* 目標: 以下の行をすべて、空行を除いた番号付きリストとして示してください。

━━ 提供資料

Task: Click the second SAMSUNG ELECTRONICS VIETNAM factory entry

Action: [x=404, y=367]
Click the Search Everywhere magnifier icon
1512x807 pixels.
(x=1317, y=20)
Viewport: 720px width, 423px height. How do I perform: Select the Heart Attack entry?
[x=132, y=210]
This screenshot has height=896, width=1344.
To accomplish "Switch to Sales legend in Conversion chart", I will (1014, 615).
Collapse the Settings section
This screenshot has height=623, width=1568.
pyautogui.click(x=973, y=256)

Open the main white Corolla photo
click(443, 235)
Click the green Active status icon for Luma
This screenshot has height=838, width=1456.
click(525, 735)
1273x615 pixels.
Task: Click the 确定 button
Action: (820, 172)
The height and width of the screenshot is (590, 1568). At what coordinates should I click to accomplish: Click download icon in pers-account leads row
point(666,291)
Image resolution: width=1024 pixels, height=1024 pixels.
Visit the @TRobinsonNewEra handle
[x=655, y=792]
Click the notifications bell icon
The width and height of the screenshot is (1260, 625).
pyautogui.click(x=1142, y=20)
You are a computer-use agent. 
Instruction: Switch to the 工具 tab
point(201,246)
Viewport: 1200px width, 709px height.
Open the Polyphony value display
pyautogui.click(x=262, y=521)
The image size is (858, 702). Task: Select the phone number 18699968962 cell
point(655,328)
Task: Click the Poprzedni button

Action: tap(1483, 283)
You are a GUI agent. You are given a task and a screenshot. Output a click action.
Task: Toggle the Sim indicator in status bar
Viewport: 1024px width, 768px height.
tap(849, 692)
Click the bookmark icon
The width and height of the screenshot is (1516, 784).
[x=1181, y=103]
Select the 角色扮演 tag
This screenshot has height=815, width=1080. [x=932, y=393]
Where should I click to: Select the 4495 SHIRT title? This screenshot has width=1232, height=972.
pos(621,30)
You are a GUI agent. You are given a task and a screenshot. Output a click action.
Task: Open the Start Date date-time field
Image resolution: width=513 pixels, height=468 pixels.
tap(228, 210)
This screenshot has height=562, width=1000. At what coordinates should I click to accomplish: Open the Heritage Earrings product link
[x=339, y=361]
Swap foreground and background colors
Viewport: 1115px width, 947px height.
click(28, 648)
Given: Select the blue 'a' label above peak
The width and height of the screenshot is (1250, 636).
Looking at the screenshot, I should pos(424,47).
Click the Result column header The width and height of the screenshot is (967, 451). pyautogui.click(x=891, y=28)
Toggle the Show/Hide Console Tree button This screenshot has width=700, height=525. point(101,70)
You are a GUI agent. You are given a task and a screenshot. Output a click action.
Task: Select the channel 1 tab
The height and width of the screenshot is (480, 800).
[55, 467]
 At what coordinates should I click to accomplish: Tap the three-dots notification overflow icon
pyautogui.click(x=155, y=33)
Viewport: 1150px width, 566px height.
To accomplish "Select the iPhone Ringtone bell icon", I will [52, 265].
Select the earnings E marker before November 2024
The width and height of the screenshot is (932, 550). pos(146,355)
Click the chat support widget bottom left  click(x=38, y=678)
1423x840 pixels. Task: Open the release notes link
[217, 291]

━━━━

* 演習の解答:
1. Task: Click the second SAMSUNG ELECTRONICS VIETNAM factory entry
2. Action: [x=404, y=367]
3. Click the Search Everywhere magnifier icon
4. 1512x807 pixels.
5. (x=1317, y=20)
6. Viewport: 720px width, 423px height. How do I perform: Select the Heart Attack entry?
7. [x=132, y=210]
8. This screenshot has height=896, width=1344.
9. To accomplish "Switch to Sales legend in Conversion chart", I will (1014, 615).
10. Collapse the Settings section
11. This screenshot has height=623, width=1568.
12. pyautogui.click(x=973, y=256)
13. Open the main white Corolla photo
14. click(443, 235)
15. Click the green Active status icon for Luma
16. This screenshot has height=838, width=1456.
17. click(525, 735)
18. 1273x615 pixels.
19. Task: Click the 确定 button
20. Action: (820, 172)
21. The height and width of the screenshot is (590, 1568). At what coordinates should I click to accomplish: Click download icon in pers-account leads row
22. point(666,291)
23. Image resolution: width=1024 pixels, height=1024 pixels.
24. Visit the @TRobinsonNewEra handle
25. [x=655, y=792]
26. Click the notifications bell icon
27. The width and height of the screenshot is (1260, 625).
28. pyautogui.click(x=1142, y=20)
29. You are a computer-use agent. 
30. Instruction: Switch to the 工具 tab
31. point(201,246)
32. Viewport: 1200px width, 709px height.
33. Open the Polyphony value display
34. pyautogui.click(x=262, y=521)
35. The image size is (858, 702). Task: Select the phone number 18699968962 cell
36. point(655,328)
37. Task: Click the Poprzedni button
38. Action: tap(1483, 283)
39. You are a GUI agent. You are given a task and a screenshot. Output a click action.
40. Task: Toggle the Sim indicator in status bar
41. Viewport: 1024px width, 768px height.
42. tap(849, 692)
43. Click the bookmark icon
44. The width and height of the screenshot is (1516, 784).
45. [x=1181, y=103]
46. Select the 角色扮演 tag
47. This screenshot has height=815, width=1080. [x=932, y=393]
48. Where should I click to: Select the 4495 SHIRT title? This screenshot has width=1232, height=972.
49. pos(621,30)
50. You are a GUI agent. You are given a task and a screenshot. Output a click action.
51. Task: Open the Start Date date-time field
52. Image resolution: width=513 pixels, height=468 pixels.
53. tap(228, 210)
54. This screenshot has height=562, width=1000. At what coordinates should I click to accomplish: Open the Heritage Earrings product link
55. [x=339, y=361]
56. Swap foreground and background colors
57. Viewport: 1115px width, 947px height.
58. click(28, 648)
59. Given: Select the blue 'a' label above peak
60. The width and height of the screenshot is (1250, 636).
61. Looking at the screenshot, I should pos(424,47).
62. Click the Result column header The width and height of the screenshot is (967, 451). pyautogui.click(x=891, y=28)
63. Toggle the Show/Hide Console Tree button This screenshot has width=700, height=525. point(101,70)
64. You are a GUI agent. You are given a task and a screenshot. Output a click action.
65. Task: Select the channel 1 tab
66. The height and width of the screenshot is (480, 800).
67. [55, 467]
68.  At what coordinates should I click to accomplish: Tap the three-dots notification overflow icon
69. pyautogui.click(x=155, y=33)
70. Viewport: 1150px width, 566px height.
71. To accomplish "Select the iPhone Ringtone bell icon", I will [52, 265].
72. Select the earnings E marker before November 2024
73. The width and height of the screenshot is (932, 550). pos(146,355)
74. Click the chat support widget bottom left  click(x=38, y=678)
75. 1423x840 pixels. Task: Open the release notes link
76. [217, 291]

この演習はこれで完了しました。